Quando outros ao seu redor passam por crises, não
pense primeiro em como protegê-las ou como ajudá-las
a escapar da crise. Pergunte para Deus o que Ele está
fazendo e procure acompanhar os propósitos d’Ele
para que essa pessoa possa deixar de ser vítima,
superar a fase de sobrevivente e abraçar a vida como
vencedor!
Perguntas
para reflexão:
-
Quais as maiores
crises de sua vida e o que você tem aprendido através
de cada uma delas?
-
Que crise você está enfrentando agora? Existe
alguma crise interna que volta com certa regularidade?
-
Pense nessa crise, ou naquela que você sofreu mais
recentemente, e pergunte: quais podem ser os propósitos
de Deus no meio disso?
-
O quê Deus quer lhe ensinar através da crise?

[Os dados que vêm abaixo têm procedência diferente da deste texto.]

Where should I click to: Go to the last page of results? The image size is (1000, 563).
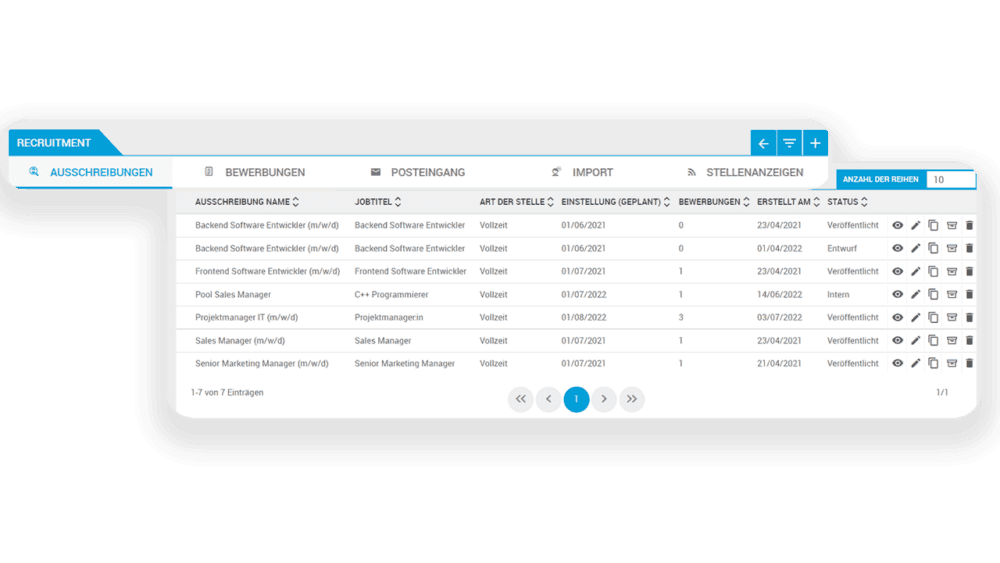631,399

Ele está chamando você para alguma mudança,
possivelmente para um quebrantamento, para que o Espírito
e a glória d’Ele possam fluir em você bem mais do que antes?
-
Já que poucos conseguimos ser vencedores sozinhos,
quem pode acompanhá-lo no processo de passar pelas
fases de vítima e sobrevivente para vencedor?